== REQUIRED WORK ==
Which lines in the records below contain the word "accomplish"? Return each of them.

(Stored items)
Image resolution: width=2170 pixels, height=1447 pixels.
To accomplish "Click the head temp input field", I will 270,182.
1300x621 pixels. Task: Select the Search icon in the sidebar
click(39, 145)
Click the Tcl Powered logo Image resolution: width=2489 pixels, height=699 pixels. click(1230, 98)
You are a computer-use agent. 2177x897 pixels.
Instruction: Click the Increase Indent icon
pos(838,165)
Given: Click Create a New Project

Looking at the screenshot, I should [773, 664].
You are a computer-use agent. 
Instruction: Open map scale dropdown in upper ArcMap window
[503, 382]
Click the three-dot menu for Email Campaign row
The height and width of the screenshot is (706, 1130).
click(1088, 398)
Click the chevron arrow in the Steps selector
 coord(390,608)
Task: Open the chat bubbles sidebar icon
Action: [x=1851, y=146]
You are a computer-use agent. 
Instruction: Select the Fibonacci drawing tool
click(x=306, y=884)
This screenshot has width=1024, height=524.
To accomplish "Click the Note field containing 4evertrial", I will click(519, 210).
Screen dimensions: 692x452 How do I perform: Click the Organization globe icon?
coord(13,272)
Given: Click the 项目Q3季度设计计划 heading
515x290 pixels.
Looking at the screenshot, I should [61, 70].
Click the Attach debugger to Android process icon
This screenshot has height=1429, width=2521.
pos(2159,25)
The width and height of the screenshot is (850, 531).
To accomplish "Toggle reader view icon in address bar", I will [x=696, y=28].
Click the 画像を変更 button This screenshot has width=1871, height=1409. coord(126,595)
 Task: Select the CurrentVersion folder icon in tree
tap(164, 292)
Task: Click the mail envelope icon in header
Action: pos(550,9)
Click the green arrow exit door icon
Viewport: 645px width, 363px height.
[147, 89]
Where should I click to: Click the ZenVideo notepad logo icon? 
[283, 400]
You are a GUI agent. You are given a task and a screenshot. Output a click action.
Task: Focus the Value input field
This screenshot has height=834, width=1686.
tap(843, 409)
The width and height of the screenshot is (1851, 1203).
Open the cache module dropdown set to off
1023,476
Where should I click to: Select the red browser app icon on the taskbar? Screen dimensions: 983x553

== ANSWER TO THIS TASK ==
To accomplish "Click the head temp input field", I will 270,182.
To accomplish "Click the Note field containing 4evertrial", I will click(519, 210).
To accomplish "Toggle reader view icon in address bar", I will [x=696, y=28].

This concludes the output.